In summary, factorizing polynomials can seem daunting at first, but with the right tools—like the factor theorem and polynomial division—it becomes a manageable task. Keep practicing, and you'll become a pro in no time! This detailed step-by-step approach to factorizing the cubic polynomial $f(x) = 3x^3 - 2x^2 - 7x - 2$ not only provides the solution but also enhances understanding of the underlying mathematical principles. By utilizing the given factor $(3x + 1)$, we efficiently navigated through polynomial long division to uncover the quadratic factor, which was subsequently factorized into linear components. This process highlights the interconnectedness of roots and factors, and the importance of a systematic approach in simplifying complex algebraic expressions. The final factorization, $f(x) = (3x + 1)(x - 2)(x + 1)$, offers a complete representation of the polynomial's structure, enabling further analysis and applications. Mastering techniques like polynomial long division and recognizing patterns in quadratic expressions are essential skills for anyone studying algebra. This exercise underscores the value of practice and attention to detail in mathematical problem-solving.

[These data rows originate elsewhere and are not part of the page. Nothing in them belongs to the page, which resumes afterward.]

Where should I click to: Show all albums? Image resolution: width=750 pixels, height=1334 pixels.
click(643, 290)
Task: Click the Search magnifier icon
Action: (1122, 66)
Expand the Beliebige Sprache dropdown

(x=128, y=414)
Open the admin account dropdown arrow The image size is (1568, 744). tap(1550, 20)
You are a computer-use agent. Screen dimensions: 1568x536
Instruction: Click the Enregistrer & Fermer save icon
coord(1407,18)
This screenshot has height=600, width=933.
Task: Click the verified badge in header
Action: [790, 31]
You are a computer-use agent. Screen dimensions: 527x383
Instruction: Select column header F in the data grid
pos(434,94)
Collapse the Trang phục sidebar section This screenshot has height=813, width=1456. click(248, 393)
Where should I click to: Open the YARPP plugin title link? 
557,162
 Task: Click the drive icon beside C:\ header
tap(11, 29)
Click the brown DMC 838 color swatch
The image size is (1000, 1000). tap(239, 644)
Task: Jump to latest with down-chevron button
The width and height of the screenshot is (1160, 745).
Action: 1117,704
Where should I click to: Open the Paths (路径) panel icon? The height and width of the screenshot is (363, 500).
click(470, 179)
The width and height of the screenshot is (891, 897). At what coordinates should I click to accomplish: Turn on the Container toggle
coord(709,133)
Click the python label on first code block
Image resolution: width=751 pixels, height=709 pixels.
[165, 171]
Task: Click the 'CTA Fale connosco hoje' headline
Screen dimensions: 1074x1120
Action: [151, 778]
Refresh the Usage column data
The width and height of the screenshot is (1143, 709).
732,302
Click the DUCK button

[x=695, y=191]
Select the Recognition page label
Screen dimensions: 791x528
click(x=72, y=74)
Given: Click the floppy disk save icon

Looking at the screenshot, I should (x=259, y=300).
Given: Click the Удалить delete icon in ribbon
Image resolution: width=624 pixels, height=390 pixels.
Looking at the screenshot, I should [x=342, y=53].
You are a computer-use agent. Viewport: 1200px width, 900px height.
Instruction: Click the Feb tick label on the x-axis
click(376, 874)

By consistently applying these strategies, students can build confidence and proficiency in handling various polynomial factorization problems. Always remember that even complex problems can be broken down into manageable steps, making them more accessible and less intimidating. So keep honing your skills, and you'll become adept at tackling any factorization challenge that comes your way!